Este último verano tomé cocaína dos veces. Podrían haber sido más, pero el verano se pasa volando y me tocó trabajar sin parar todos los fines de semana. Un viernes de finales de agosto mi amigo Graham (a quien conocí hace un año cuando trabajábamos en el mismo restaurante) me invitó al apartamento de un amigo suyo en Greenpoint. El apartamento era espacioso y tenía una terraza amplia en el último piso donde se podía gozar del bálsamo nocturno y del cielo estrellado. Compramos cervezas, Graham me presentó a Sam, el dueño del apartamento, y luego nos sentamos a conversar. Me comentaron que Sam conocía un dealer que comerciaba con una cocaína de magnífica calidad y que si me interesaba podíamos comprar un gramo entre los tres esa noche. La idea me pareció espléndida.

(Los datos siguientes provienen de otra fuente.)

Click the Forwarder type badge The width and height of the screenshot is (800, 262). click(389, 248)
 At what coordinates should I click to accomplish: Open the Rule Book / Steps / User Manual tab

Cuando llegó el jíbaro con el perico bajamos a la cocina. De repente mis amigos hicieron algo que me pareció extrañísimo: pusieron una olla con agua a hervir sobre la estufa, y cuando el vapor empezó a emanar, uno después del otro se cubrió la cabeza con una toalla y se inclinó sobre la olla inhalando el vapor. ¿Qué carajos están haciendo?, les pregunté asombrado, ¿acaso ambos sufren de neumonía? Con serenidad de profesor, Graham me explicó que se aspira el vapor de agua para dilatar los alvéolos y los conductos respiratorios y de esa forma estimular la absorción de la cocaína. Yo, que creo firmemente en que a donde fueres haz como vieres, también me puse la toalla en la cabeza y aspiré el vapor de agua; acto seguido, me huelí dos líneas del distinguido polvo.
El resto de la noche la pasamos muy bien, un poco más tarde llegó Camila, una amiga de Graham que vive en México, y a propósito de la cocaína nos contó que acababa de ver en el Whitney una exhibición de Hélio Oiticica, el artista brasileño del neoconcretismo conocido por su afición a la coca, y quien murió a los 42 años de un ataque cardiaco. La velada transcurrió tranquila, entre copiosas cervezas y generosas líneas de aquel producto de irreprochable calidad.
Asaetados por el clorhidrato de cocaína y su feliz concilio con el alcohol, conversamos sobre música, política y filosofía. Por ser provocativo se me ocurrió decir que el azúcar era más adictivo y mataba más gente que la cocaína. Graham estuvo en franco desacuerdo conmigo, pero finalmente admitió que la guerra contra las drogas es un despropósito criminal que tiene las cárceles de Estados Unidos llenas de negros y latinos.
Después de un par de horas me fui para la casa porque, aunque la noche era fresca y yo gozaba de una sensación de triunfo y clarividencia, en seis horas tenía que irme a trabajar. Al día siguiente me sentía tan reposado y de buen grado que le envié a Graham este texto: “Hola, me siento leve e inopinadamente feliz esta mañana, si no lo supiera, diría que la cocaína es incluso buena para la salud, ¿tienes el número del dealer de Sam?”. A lo que me respondió: “No, no lo tengo, esa coca es tan buena que deliberadamente he evitado guardarlo entre mis contactos”.